Припав на колено, он коснулся губами протянутой ему руки, и сами по себе возникли слова:
— Поздравляю, ваше величество, со вступлением на престол. Как верный ваш подданный...
Он попытался ещё что-то говорить, но услышал рядом с собой:
— Манифест! Где манифест?
Он оглянулся и узнал в говорившем актёра Фёдора Волкова. С горящими тёмными глазами, он был крайне возбуждён.
— Да куда запропастился тот лист, что составляли мы ночью с Волковым? — подхватил Григорий Тёплое.
— Никак оставили в типографии? — Со страха в голосе младшего Разумовского даже прорезались малороссийские нотки: — Что ж будемо робить, бисовы мои дети? Никак подвели меня, яко последнего... А я... я ведь ей, государыне, поклялся: «У меня две силы — Академия и Измайловский полк. И сии две силы я сложу к вашим стопам». Полк — вот он. Академия же, выходит, подвела: составленный манифест забыли в академической моей типографии. Да як же такое можно было сробить?
— Ваше сиятельство, дайте мне лист. Любой! — вдруг выступил вперёд Фёдор Волков.
Кто-то протянул ему бумагу, то ли с каким-то письмом, то ли вовсе чистую, и артист, приняв сию бумагу в руку, вытянутую вперёд, сочным, бархатным голосом провозгласил:
— «Божией милостью мы, Екатерина Вторая, императрица и самодержица всероссийская, и прочая, и прочая...»
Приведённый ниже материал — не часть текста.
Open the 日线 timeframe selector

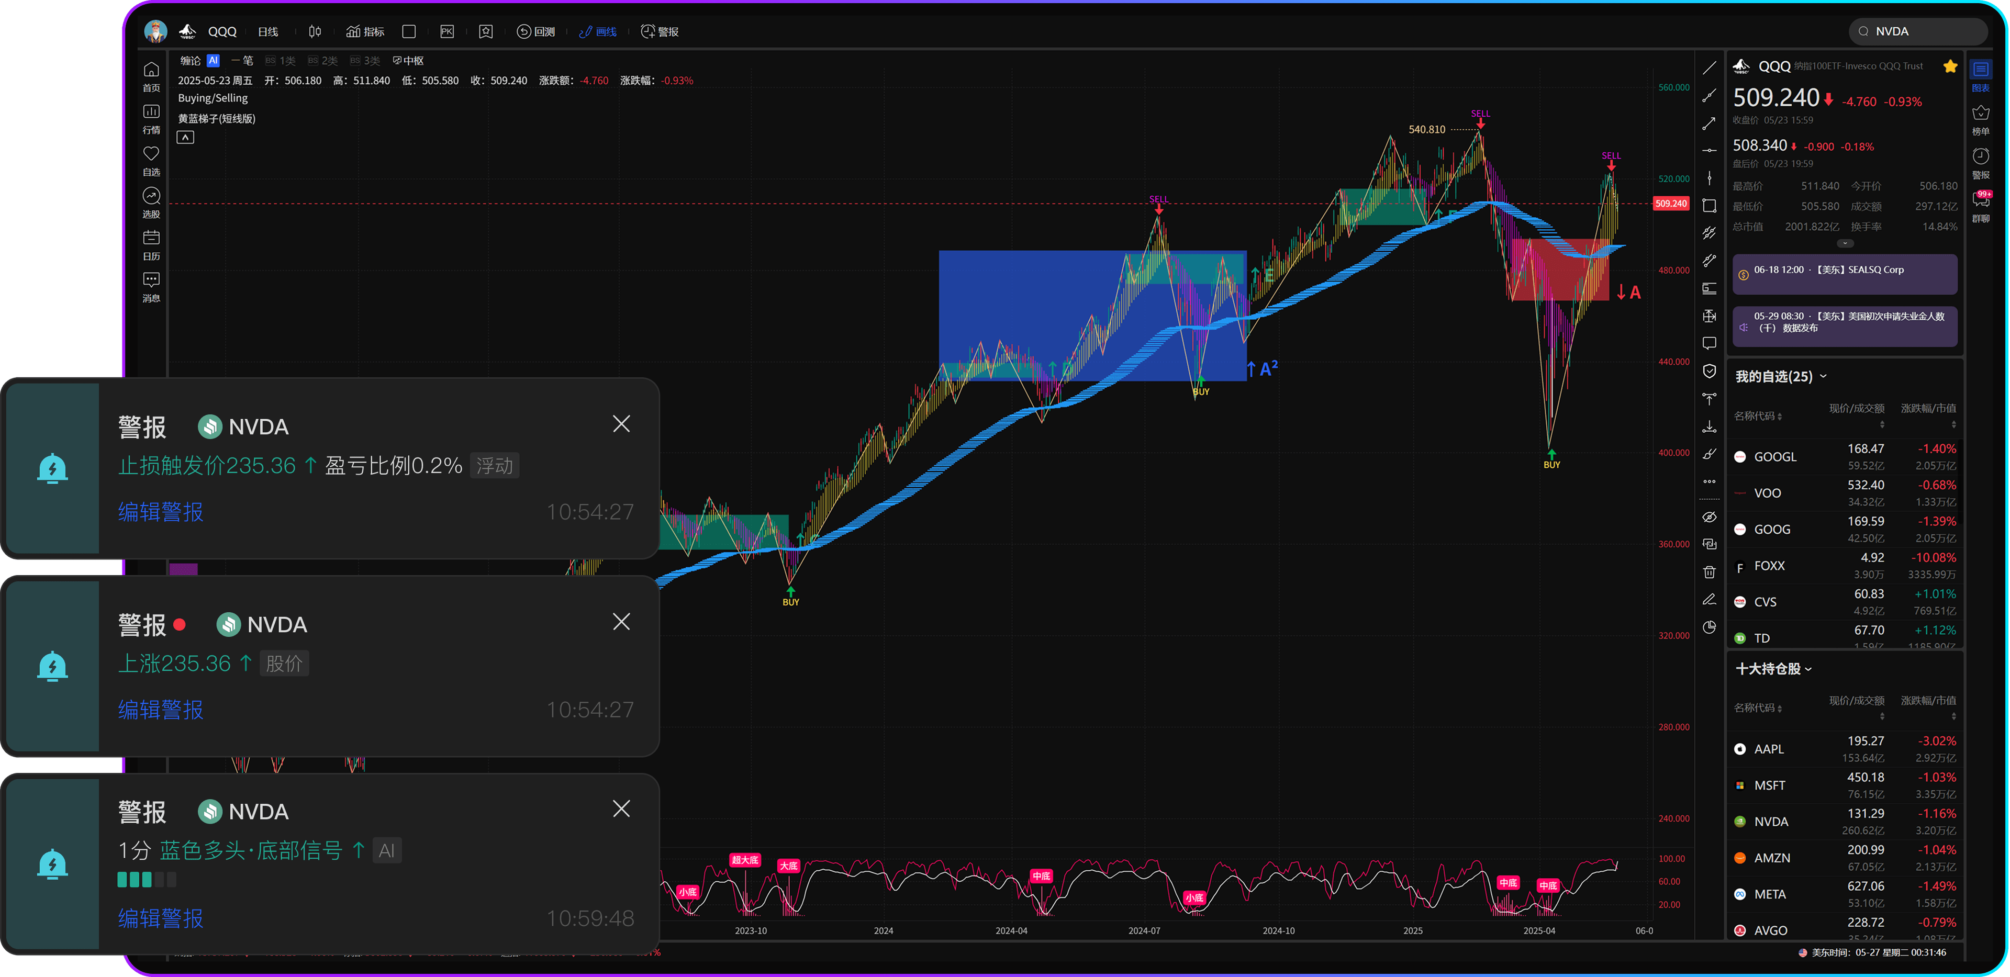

Толпа замерла и оцепенела. И в воздухе, вызывая на глазах слёзы восторга и умиления, радости и счастья, плыл красивый и сочный голос, с каждым новым словом набирая неслыханную силу и мощь.
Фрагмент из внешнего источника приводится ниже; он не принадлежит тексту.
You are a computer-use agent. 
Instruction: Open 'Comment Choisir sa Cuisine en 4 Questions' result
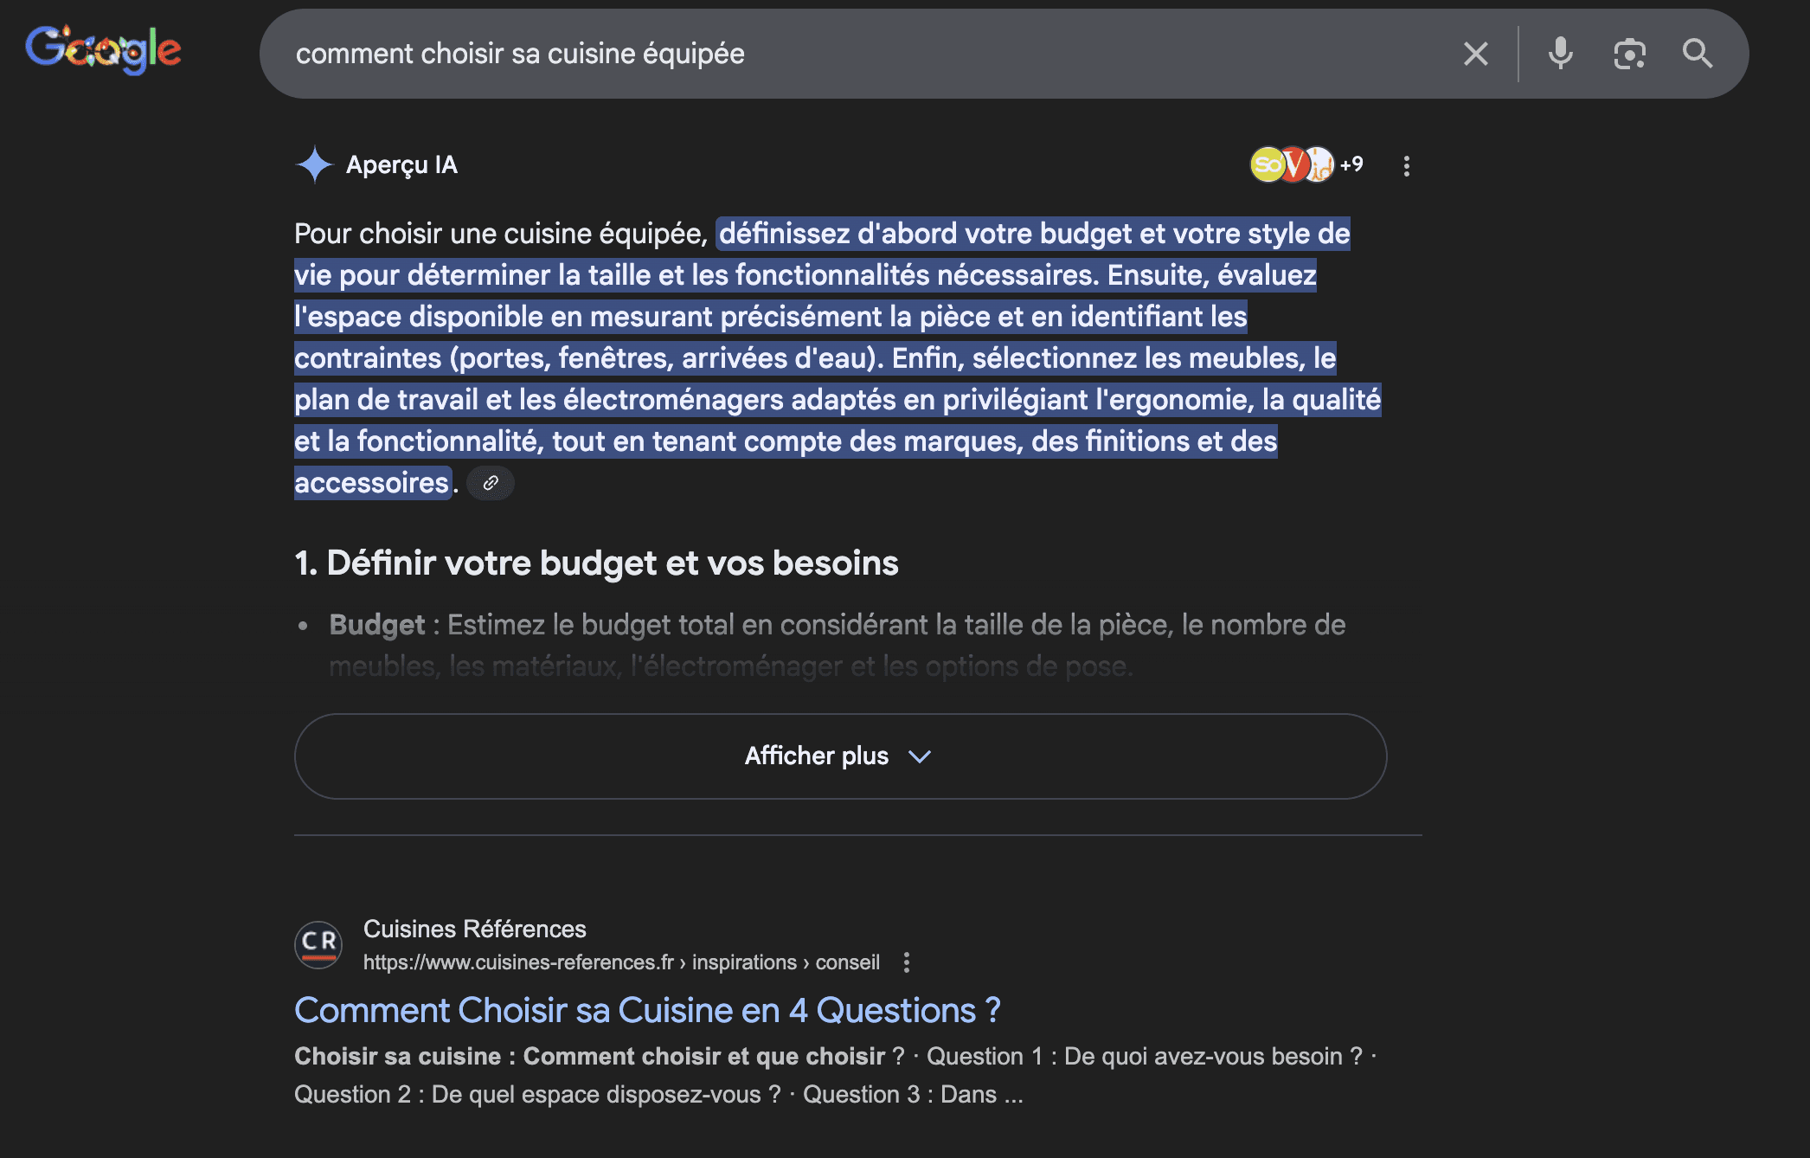tap(647, 1010)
— «Всем прямым сынам Отечества Российского явно оказалось, какая опасность всему Российскому государству началась самым делом. А именно, закон наш православной греческой первее всего восчувствовал своё потрясение и истребление своих преданий церковных, так что церковь наша греческая крайне повержена оставалась последней своей опасности переменою древнего в России православия и принятием иноверного закона. Второе, слава российская, возведённая на высокую степень своим победоносным оружием, чрез многое своё кровопролитие заключением нового мира, с самым ея злодеем отдана уж действительно в совершенное порабощение; а между тем внутренние порядки, составляющие целость всего нашего отечества, совсем исповержены. Того ради убеждены будучи всех наших верноподданных таковою опасностью, принуждены были, приняв Бога и его правосудие себе в помощь, а особливо видев к тому желание всех наших верноподданных ясное и нелицемерное, вступили на престол наш всероссийской самодержавной, в чём и все наши верноподданные присягу нам торжественную учинили. Екатерина».